Les sources de la pensée politique de Rousseau

Elles sont nombreuses. Rousseau a élaboré sa pensée politique en critiquant et en s'inspirant de : Lucrèce, Hobbes, Locke, les théoriciens du droit naturel (Hugo Grotius, Pufendorf), Montesquieu. Il s'est aussi opposé aux Physiocrates, les premiers économistes français, partisans d'un despotisme éclairé au service d'un libéralisme économique fondé sur la plus-value foncière (physio-cratie="pouvoir de la terre"). On garde de lui quelques lettres échangées avec Mirabeau père, l'auteur de l'Ami des Hommes. Dès le Discours sur les sciences et les arts, Rousseau affirme son originalité en réfutant la thèse de la sociabilité naturelle de l'homme et en affirmant sa bonté naturelle.
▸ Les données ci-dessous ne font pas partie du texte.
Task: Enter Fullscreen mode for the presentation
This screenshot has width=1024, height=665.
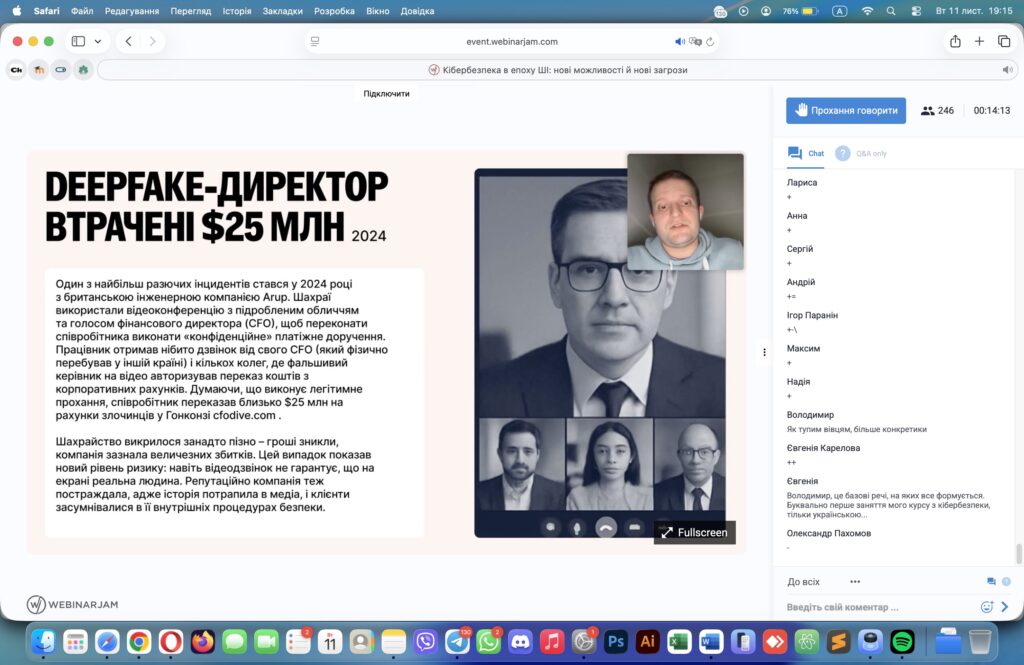Action: (694, 532)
La première position le rapproche de Hobbes, qui voyait dans l'homme naturel un être isolé et cherchant avant tout à contenter ses besoins. Mais par la seconde, il se détache du penseur anglais, puisque celui-ci affirmait que l'"homme est un loup pour l'homme" (homo homini lupus). Considérant l'agressivité naturelle de l'homme, Hobbes, profondément choqué par la guerre civile et les troubles religieux anglais du XVIIè siècle, réclamait un pouvoir royal absolu confisquant la violence individuelle au profit de l'État ; enthousiasmé par la bonté naturelle, Rousseau, lui, considère que le pouvoir doit venir des individus eux-mêmes. Selon Hobbes, l'homme est mauvais en soi, selon Rousseau, c'est la société, c'est-à-dire le désir de posséder, de dominer et de paraître, qui a corrompu l'homme.